Tetapi di dalam pembaca membaca tulisan saya, bukan saja orang Jawa, ada saudara sebangsa Indonesia yang mengakses blog saya ini.
Ditambah dengan kompasiana, dimana media sosialnya seperti di instagram dan facebook mengakui bahwa; kompasiana adalah paltfrom citizen journalism terbesar di Asia Tenggara.
Saya mungkin tidak kaget seperti Pasar Tanah Abang sebagai pasar tekstil terbesar di Asia Tenggara. Atau dengan Masjid Istiqlal Jakarta juga yang juga sebagai masjid terbesar di Asia Tenggara.

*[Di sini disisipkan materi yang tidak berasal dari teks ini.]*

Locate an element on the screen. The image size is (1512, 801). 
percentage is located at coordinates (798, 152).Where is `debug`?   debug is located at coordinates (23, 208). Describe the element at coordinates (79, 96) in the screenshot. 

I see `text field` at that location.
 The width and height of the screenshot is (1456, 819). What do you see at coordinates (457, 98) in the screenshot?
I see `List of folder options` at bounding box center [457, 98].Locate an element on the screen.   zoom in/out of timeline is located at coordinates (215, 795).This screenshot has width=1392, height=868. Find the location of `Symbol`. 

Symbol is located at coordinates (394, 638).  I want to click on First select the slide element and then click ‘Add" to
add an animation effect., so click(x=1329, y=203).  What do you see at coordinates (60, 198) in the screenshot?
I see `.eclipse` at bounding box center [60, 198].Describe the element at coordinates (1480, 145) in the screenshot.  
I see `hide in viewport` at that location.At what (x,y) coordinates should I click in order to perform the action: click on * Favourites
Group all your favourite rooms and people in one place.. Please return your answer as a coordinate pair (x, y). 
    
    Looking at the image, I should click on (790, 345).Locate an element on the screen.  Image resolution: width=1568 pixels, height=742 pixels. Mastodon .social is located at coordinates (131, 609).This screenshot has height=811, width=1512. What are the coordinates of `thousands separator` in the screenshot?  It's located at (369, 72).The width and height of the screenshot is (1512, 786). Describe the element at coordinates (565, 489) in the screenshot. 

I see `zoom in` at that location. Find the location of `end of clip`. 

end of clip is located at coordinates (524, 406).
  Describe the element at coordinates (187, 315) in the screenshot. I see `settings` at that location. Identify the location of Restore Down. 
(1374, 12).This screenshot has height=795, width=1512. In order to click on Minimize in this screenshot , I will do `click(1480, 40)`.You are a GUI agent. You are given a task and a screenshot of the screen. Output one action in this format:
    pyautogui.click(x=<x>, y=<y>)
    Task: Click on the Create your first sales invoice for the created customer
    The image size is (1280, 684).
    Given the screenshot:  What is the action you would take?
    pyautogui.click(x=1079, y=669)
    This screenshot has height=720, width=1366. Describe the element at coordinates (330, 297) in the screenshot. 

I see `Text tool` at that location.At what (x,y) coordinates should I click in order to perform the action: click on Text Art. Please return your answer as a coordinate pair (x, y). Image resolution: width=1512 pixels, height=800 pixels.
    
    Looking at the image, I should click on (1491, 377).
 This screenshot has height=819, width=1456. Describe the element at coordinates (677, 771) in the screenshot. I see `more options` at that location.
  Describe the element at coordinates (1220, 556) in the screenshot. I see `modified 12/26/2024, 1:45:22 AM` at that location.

Memang tanpa memandang arogan dan sebagainya. Secara automatis dengan penduduk yang besar, membuat sesuatunya juga pasti besar karena kembali pada kebutuhan penduduk.
Kompasiana platform terbesar citizen journalism adalah biasa. Masjid istiqlal terbesar pun biasa, apalagi Pasar Tanah Abang jelas biasa sebagai pasar.
Yang penting menangapi segala sesuatunya: "ojo dumeh". Nama besar atau apapun yang disandang, istilahnya diatas langit masih ada langit. Jangan mentang-mentang. Jika dipikir semua biasa-biasa aja.
Arogansi yakni dumeh: (mentang-metang)
Tepat "ojo" berarti jangan. Dumeh berarti "mentang-mentang". Merupakan kata yang yang akrab ditelinga kita orang indonesia.
Dumeh sendiri popular karena penduduk Jawa sediri banyak, apa lagi tersebar di Indonesia karena faktor transmigrasi.
Jadi tidak usah membangga-banggkan bahasa Jawa, meski kenyataanya harus dipakai supaya bahasa Jawa tidak hilang.
Tetapi ini pun berlaku pada daerah-daerah lainnya supaya melestarikan bahasa daerah masing-masing. Apa jadinya ketika bahasa tidak lestari? Mungkin besok tidak ada sebutan orang Jawa, Sunda, atau Batak dan Papua. Semua sama Indonesia.